Of all the operators to pick an eco-fight with, Flybe is a strange choice. The company’s flagship aircraft, the Dash 8 Q400, utilises ‘turboprop’ technology for thrust, burning 30 per cent less fuel and producing an astonishing 30 to 40 per cent less carbon than normal jets. They are the eco-warriors of the airline industry, for goodness’ sake. Unfortunately, none of that matters in a culture where generic climate change arguments are stripped of nuance and militantly imposed with no questions asked. A quick scan online will tell you that, by pain of mob judgement, you must not express any concern for those plagued by the Australian bushfires unless you’re ready to ditch Flybe for good and force residents of the Isle of Man to get in their dinghies and row across the Irish Sea.
So why aren’t Greta Thunberg's adherents ridiculing Ryanair’s petulant CEO, Michael O’Leary, who is hellbent on putting Flybe in the grave so he can steal their routes and whittle away our leg room until we can all taste our own kneecaps? O’Leary, who has threatened the Government with legal action unless Flybe's grace periods, or ‘tax holidays’, are extended to other airlines (ie. Ryanair), is by all accounts a pretty dreadful man, who once said concerns about climate change were ‘complete and utter rubbish’. Ah, you say, but who then would the London eco-champions call on for their cheap weekend jaunts to Barcelona?
Let’s make no mistake, Flybe’s demise would be utterly disastrous for swathes of Great Britain and Northern Ireland, and would hurt plenty of hardworking people. Belfast City Airport would be all but finished, and its swanky new £15m departures refurbishment rendered a colossal waste of time and energy. The city itself, which serves as the beating heart of Northern Ireland’s economy, relies heavily on business links to the mainland.

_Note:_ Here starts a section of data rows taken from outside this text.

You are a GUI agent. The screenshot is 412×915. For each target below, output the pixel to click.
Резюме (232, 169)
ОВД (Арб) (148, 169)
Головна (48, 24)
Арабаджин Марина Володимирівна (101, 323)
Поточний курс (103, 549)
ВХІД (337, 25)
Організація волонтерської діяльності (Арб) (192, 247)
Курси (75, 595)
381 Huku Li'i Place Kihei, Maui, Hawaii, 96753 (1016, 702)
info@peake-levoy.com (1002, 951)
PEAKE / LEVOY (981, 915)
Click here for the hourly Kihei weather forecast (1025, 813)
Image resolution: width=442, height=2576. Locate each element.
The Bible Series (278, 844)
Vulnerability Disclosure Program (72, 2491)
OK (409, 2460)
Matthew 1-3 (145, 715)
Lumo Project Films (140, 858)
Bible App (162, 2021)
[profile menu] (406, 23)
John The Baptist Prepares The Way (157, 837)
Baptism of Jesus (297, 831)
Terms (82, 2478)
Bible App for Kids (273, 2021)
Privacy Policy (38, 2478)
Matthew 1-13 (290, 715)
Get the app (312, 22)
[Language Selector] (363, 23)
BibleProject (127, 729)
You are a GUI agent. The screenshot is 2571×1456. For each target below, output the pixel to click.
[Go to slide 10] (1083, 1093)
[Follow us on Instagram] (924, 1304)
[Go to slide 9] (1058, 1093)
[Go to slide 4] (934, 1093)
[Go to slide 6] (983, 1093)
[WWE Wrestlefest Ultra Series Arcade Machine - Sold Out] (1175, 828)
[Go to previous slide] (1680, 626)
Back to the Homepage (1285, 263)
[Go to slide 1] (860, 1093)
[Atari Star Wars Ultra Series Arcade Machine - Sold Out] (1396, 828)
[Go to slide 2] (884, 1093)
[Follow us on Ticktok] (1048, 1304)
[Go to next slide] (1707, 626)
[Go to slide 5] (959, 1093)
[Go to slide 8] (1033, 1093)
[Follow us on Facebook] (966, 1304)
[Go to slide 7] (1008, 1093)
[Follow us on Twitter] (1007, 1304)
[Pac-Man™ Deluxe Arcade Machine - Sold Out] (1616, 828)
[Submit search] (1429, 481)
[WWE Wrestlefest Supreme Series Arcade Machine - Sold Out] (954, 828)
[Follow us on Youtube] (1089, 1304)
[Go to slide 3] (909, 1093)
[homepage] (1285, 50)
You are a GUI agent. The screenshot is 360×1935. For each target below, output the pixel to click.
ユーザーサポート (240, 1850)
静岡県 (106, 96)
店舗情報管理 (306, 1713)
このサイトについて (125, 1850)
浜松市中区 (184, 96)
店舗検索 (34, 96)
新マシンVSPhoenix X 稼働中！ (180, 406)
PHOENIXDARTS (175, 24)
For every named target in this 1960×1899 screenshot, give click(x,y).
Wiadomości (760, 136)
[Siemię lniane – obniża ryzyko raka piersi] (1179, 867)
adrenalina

With Stormont’s deadlock finally broken and investment beginning to pour back in, it would be a grim time to sever such an important transport link to Britain.
Of course, Flybe must do better at developing a business model that doesn’t depend on HMRC brushing its tax bills under the carpet. As a regular extortionate-fee-paying passenger from Belfast myself, it is clear that Flybe, or ‘Fly Maybe,’ as I tend to call it, requires urgent intervention. The company has a ‘cancel culture’ of its own making, and it’s not unusual to float through security at Belfast only to be met with a departures board flashing angrily: ‘delayed by four hours’. When you do finally manage to squeeze yourself into what appears to be a repurposed drainage pipe with wings, you’re grateful that the deep discomfort will only torment you for 55 minutes or so.
Claustrophobia-induced PTSD aside, the greater concern here is the political turbulence invoked by an activist left that fails to see beyond the wokest cause of the day, even if it isolates other communities. When will they finally realise the deathly impact their pigheaded lobbying has on former Labour strongholds? Cancelling Flybe might temporarily satisfy the champagne socialist’s eco-moral sensibilities, but with the rest of the UK feeling increasingly estranged from London politically, restricting their freedom of movement would only serve to exacerbate the chasm. It’s this lack of insight that not only lost the left the election, but continues to render them politically impotent.
On the other hand, I’m glad that the Government has recognised the vital importance of keeping these transit links open for the benefit of regular people. In the wake of his historic election victory, Boris Johnson vowed to lead a ‘people’s government’ and, with a few more decisions like this, he’ll be right on course to do so.
So, long live Flybe – the mediocre airline for all. May it continue to wing its way to the obscure parts of this great country with pride (and maybe a little more punctuality).